Netgate 6100 - Is this an acceptable design? WAN Bridge & Firewall on Same device.
-
Hello All,
Trying to deploy this at a datacenter for a web hosting company. I wanted to ask if this design is an acceptable approach or if I'm just asking for trouble. We recently bought 2 x 6100 and they want them configured in an HA config. The firewalls will function as the main FW's for their little network plus a transparent firewall for any servers on their WAN network (they want to block inbound smtp). Using Draw-io I was able to create an overview of how this will be connected.
-
Using HA with bridges is generally considered a bad idea if you can avoid it. You would be relying on STP to prevent a loop there somewhere.
Steve
-
Hi Steve, So this setup "may" cause a loop or "will" cause a loop? is there anything I should do from the switch side to prevent this?
Thanks for the help.
-
Well it depends what the colo drops are connected to but I'd expect them to be in the same layer 2. Thus if the bridges in both HA nodes are also connected to the same layer 2 on the back end there will be a loop.

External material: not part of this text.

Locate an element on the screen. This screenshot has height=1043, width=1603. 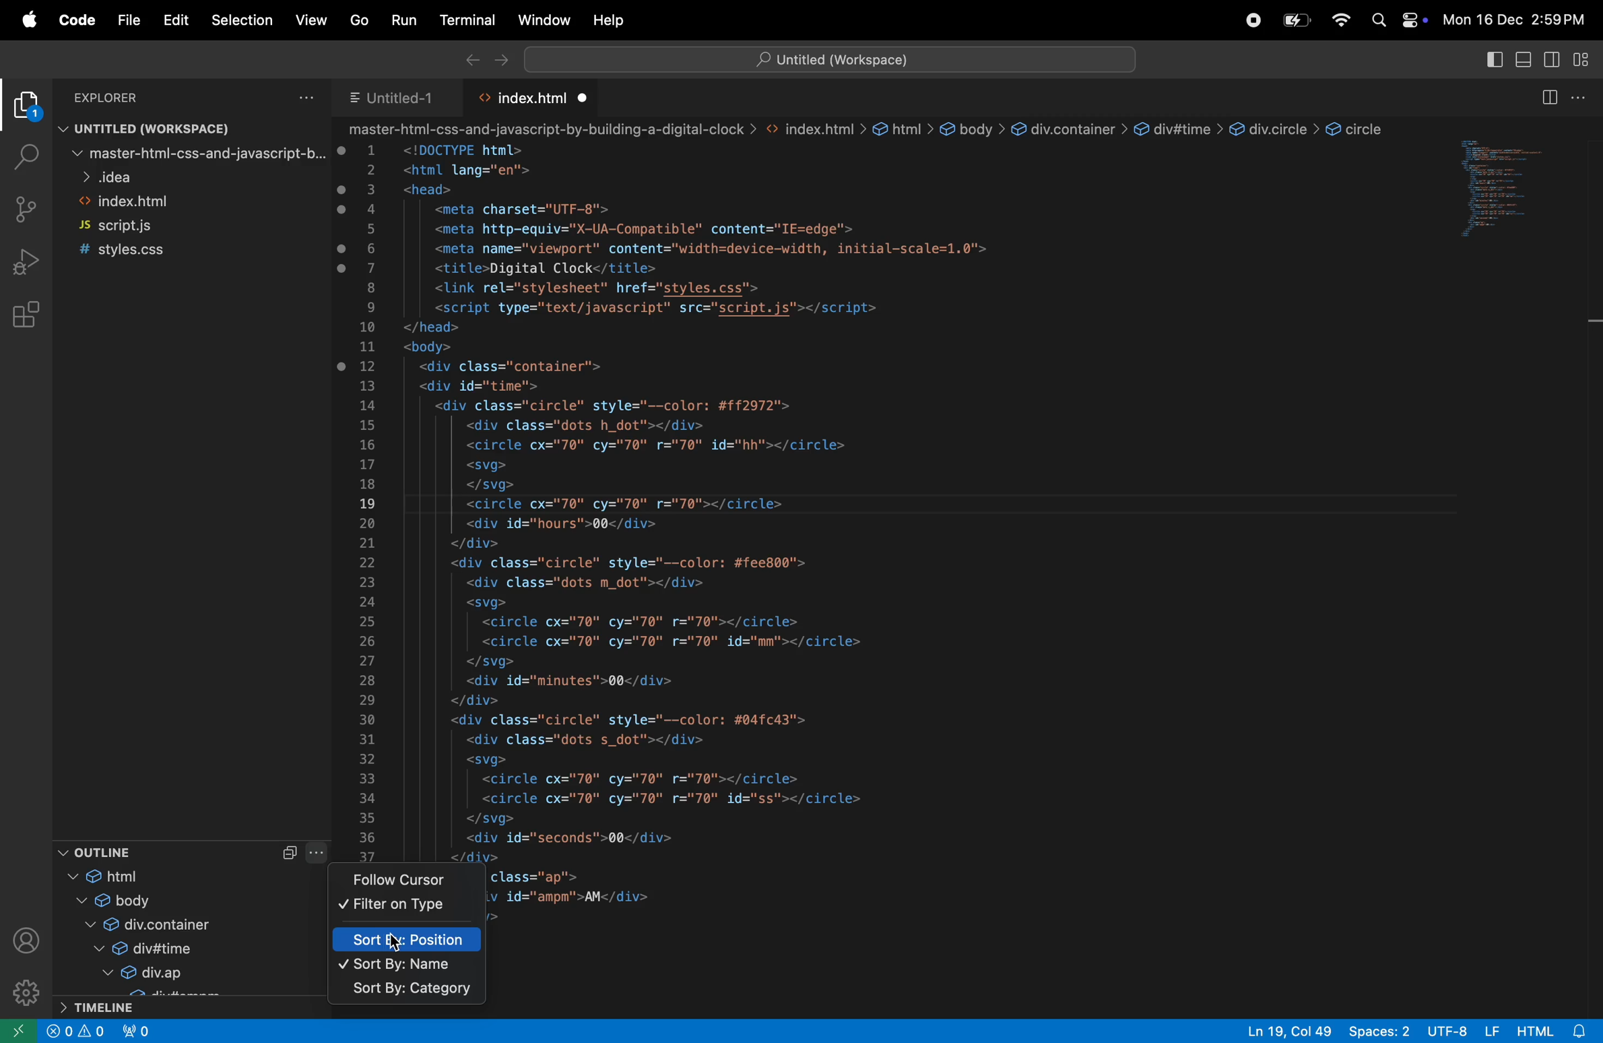
untitled workspace is located at coordinates (178, 126).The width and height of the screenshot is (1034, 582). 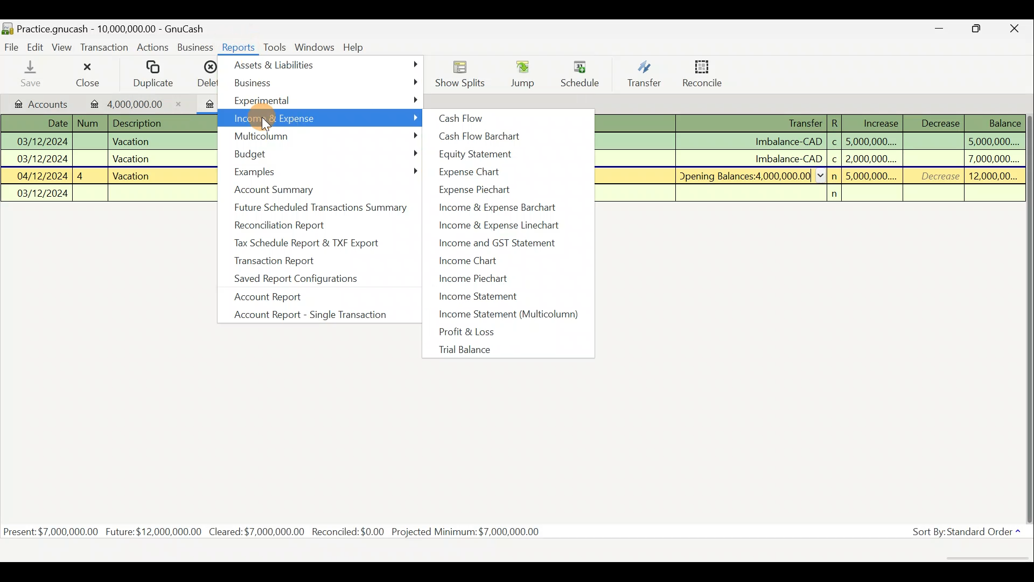 What do you see at coordinates (270, 297) in the screenshot?
I see `Account report` at bounding box center [270, 297].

In that sort of setup STP usually disconnects one of those links to prevent it. Assuming STP is enabled on the upstream switch.
-
Hi Steve,
What if the colo uplinks are configured in a LACP config and the bridge I plan to use is in a Transparent Firewall methodology?
-
Hmm, well that could be interesting. I have seen one other example of sync'd pfSense nodes in LACP links like that. It did work but.... that was some versions ago. They were not using any routed traffic with HA/CARP at the same time.
So it's hard to recommend something like that. But it would not be a loop, it could work.I will also say it would be hard to support that if you ever needed TAC assistance.
-
Good Morning Steve - In respect of HA, Will the firewall failover to the secondary firewall if the uplink goes down or does HA only take effect if the Firewall suffers a Hardware failure?
Thanks,
JG -
It would usually demote itself, causing a failover, if any interface that has a CARP VIP on it loses link. That can be affected if the interface is a bridge though for example. The bridge itself never goes down.